Your objective: From the line that contains "How To & Help (676, 2142)" through the line that contains "CurateGPT (799, 2181)", output every line of the listing below exactly and leave out all the rest.

*-*-*

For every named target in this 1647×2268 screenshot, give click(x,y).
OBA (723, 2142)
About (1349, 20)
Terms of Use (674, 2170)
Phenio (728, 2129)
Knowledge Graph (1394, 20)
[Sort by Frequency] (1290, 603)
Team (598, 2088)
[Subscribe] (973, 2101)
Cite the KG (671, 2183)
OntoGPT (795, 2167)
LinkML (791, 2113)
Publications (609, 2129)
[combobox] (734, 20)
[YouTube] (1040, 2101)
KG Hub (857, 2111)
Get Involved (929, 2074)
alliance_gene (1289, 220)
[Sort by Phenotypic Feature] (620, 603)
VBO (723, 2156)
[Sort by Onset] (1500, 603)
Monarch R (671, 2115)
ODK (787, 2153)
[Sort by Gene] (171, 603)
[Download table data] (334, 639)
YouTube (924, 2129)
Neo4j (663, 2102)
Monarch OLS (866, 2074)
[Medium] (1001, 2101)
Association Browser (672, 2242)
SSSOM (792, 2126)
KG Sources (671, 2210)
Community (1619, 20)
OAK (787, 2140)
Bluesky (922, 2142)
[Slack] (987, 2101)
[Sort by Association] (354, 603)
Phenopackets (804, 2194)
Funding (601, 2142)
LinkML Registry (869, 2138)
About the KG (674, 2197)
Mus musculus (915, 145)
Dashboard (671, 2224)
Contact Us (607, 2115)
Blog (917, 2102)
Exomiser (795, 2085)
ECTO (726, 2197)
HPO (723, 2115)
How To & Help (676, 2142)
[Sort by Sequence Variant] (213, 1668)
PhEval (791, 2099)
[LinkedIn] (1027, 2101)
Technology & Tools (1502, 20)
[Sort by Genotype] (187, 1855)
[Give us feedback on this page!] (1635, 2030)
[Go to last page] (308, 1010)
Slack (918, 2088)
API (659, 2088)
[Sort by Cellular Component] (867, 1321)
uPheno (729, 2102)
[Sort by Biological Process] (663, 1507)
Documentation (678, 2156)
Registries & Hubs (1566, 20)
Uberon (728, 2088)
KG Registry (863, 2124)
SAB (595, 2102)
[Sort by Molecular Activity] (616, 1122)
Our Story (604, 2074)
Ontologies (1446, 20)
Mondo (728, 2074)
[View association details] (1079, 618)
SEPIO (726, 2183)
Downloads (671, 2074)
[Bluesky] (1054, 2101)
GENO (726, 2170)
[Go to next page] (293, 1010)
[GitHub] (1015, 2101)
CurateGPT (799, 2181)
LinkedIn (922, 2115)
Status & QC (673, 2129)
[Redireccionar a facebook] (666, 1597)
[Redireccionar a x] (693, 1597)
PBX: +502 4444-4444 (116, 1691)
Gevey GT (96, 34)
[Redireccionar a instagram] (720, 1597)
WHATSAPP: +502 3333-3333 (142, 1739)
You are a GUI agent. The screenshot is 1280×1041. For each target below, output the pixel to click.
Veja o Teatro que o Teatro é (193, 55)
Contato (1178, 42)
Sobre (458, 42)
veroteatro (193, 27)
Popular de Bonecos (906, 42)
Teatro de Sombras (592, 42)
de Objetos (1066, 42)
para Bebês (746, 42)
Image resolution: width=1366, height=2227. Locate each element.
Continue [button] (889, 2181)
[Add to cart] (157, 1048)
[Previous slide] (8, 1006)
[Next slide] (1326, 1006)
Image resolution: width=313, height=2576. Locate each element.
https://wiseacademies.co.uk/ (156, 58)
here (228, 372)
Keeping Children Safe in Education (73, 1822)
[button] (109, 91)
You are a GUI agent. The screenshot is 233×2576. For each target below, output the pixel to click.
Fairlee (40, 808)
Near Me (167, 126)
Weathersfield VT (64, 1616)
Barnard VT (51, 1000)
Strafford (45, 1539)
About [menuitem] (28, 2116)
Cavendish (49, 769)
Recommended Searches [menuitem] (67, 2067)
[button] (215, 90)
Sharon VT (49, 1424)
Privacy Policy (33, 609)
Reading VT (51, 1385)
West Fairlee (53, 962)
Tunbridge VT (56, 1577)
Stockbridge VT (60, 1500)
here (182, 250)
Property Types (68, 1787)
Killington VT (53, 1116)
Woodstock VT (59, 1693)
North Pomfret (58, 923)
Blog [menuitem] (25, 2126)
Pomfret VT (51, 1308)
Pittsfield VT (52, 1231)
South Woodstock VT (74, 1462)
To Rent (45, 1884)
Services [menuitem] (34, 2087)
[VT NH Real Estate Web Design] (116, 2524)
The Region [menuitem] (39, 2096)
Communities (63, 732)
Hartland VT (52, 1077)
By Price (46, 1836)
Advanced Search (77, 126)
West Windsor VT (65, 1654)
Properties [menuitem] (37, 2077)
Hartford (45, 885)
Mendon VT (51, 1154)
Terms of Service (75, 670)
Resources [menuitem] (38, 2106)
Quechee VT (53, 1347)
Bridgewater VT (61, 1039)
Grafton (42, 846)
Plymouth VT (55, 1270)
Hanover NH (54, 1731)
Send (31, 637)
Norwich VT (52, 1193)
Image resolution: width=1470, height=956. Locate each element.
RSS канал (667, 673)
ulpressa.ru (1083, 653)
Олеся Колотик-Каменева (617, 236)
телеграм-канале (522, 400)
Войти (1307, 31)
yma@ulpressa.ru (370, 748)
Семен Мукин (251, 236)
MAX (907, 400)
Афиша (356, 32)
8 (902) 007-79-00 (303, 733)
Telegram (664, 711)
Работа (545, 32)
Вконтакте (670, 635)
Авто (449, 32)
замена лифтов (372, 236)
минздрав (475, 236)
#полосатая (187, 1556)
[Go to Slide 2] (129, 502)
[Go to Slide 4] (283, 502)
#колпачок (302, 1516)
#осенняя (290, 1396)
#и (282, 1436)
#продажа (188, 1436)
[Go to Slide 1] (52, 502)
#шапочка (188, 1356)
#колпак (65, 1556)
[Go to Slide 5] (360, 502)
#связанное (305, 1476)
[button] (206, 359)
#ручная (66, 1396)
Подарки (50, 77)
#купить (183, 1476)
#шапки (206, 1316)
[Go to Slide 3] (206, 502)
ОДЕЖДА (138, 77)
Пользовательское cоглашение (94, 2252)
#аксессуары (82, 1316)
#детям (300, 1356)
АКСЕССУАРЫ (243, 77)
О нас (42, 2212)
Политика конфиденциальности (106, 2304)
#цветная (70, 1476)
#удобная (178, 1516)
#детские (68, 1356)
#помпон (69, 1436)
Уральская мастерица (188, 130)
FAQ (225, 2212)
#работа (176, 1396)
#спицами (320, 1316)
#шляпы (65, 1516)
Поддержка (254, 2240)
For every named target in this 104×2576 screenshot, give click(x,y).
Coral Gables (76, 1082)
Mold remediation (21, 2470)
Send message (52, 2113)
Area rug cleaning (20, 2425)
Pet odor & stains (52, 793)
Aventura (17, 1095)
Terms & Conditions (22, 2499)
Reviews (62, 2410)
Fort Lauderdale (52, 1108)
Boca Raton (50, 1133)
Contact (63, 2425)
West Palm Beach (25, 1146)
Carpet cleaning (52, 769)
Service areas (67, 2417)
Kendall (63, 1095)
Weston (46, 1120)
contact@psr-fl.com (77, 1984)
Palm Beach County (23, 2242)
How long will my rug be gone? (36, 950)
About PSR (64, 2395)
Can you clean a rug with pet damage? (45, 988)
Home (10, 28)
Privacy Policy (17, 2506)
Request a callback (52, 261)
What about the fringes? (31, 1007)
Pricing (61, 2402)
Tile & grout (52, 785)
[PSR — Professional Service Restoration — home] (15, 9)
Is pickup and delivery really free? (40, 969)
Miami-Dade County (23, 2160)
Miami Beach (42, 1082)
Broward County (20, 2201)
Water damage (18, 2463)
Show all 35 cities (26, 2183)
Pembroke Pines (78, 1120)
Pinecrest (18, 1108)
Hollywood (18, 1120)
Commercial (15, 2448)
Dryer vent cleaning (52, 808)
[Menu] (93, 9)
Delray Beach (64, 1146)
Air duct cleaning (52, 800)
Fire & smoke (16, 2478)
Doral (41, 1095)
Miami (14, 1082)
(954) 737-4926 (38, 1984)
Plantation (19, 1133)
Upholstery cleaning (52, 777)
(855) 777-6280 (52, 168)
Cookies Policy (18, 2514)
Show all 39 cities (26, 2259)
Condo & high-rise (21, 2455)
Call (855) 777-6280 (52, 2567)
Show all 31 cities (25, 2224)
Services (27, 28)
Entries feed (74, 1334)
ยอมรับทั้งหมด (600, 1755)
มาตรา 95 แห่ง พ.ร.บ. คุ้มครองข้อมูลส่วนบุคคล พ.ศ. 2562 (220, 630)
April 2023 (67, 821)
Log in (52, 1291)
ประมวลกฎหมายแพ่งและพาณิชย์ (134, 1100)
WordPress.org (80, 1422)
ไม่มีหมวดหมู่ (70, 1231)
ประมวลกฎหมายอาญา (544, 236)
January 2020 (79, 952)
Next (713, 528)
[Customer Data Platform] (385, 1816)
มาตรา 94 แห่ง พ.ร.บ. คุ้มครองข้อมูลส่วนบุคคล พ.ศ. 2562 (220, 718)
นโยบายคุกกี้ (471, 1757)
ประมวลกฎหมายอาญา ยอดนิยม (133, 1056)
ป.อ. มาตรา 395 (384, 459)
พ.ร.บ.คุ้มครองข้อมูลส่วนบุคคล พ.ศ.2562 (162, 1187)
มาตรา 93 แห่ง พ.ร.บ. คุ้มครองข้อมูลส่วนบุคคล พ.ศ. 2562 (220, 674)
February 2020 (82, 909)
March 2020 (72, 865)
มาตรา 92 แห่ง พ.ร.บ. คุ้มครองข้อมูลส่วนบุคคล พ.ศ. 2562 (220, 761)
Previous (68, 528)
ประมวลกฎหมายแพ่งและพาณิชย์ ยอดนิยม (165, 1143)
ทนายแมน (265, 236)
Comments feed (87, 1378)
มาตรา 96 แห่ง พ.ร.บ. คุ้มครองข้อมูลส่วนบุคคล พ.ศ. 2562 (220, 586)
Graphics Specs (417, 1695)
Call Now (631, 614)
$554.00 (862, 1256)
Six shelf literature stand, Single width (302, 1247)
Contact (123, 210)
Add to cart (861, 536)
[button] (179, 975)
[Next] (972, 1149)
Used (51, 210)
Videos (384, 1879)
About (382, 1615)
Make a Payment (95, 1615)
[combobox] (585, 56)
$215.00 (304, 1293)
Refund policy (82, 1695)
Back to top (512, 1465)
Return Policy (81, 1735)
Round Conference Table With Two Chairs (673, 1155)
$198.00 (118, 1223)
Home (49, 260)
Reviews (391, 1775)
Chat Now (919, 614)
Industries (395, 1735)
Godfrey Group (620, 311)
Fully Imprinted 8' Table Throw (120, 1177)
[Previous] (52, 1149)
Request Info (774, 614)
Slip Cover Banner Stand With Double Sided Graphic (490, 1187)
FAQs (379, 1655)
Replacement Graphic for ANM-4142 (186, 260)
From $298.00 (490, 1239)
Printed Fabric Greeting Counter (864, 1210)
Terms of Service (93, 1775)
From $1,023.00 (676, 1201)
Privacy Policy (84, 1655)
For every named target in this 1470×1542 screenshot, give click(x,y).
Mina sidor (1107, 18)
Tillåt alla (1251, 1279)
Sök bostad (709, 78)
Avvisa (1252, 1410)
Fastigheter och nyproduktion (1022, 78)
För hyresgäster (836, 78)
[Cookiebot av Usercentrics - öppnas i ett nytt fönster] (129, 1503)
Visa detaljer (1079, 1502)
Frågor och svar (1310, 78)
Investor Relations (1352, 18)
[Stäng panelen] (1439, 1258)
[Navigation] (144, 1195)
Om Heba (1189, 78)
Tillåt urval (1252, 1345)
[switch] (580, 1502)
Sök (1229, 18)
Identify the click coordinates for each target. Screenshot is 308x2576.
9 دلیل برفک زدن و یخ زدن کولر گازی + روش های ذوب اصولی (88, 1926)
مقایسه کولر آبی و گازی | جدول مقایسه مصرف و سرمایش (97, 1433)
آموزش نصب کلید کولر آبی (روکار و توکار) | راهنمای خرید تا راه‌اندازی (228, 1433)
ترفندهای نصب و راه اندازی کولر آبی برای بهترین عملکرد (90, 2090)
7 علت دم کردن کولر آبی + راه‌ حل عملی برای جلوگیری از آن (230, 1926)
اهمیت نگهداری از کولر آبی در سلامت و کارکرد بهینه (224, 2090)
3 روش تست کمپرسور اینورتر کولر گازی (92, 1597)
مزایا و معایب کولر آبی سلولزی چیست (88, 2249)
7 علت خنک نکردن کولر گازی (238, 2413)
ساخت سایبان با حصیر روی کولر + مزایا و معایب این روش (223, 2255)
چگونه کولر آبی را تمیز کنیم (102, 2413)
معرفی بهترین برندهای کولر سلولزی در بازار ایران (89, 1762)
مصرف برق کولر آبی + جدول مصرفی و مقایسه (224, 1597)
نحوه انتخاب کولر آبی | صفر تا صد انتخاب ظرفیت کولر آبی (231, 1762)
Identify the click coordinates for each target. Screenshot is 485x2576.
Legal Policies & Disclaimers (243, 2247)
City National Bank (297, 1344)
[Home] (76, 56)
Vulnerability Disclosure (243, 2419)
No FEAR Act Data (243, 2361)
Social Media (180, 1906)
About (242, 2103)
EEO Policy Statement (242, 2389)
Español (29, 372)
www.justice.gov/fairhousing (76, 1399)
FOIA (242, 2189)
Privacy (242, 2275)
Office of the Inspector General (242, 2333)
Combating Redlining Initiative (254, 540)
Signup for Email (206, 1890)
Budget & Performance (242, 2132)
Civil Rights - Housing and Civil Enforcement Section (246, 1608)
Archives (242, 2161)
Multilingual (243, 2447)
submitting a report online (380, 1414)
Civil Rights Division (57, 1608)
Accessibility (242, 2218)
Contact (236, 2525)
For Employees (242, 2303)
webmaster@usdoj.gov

*-*-*

Answer for this exercise:
How To & Help (676, 2142)
[Sort by Sequence Variant] (213, 1668)
PhEval (791, 2099)
[LinkedIn] (1027, 2101)
Technology & Tools (1502, 20)
[Sort by Genotype] (187, 1855)
[Give us feedback on this page!] (1635, 2030)
[Go to last page] (308, 1010)
Slack (918, 2088)
API (659, 2088)
[Sort by Cellular Component] (867, 1321)
uPheno (729, 2102)
[Sort by Biological Process] (663, 1507)
Documentation (678, 2156)
Registries & Hubs (1566, 20)
Uberon (728, 2088)
KG Registry (863, 2124)
SAB (595, 2102)
[Sort by Molecular Activity] (616, 1122)
Our Story (604, 2074)
Ontologies (1446, 20)
Mondo (728, 2074)
[View association details] (1079, 618)
SEPIO (726, 2183)
Downloads (671, 2074)
[Bluesky] (1054, 2101)
GENO (726, 2170)
[Go to next page] (293, 1010)
[GitHub] (1015, 2101)
CurateGPT (799, 2181)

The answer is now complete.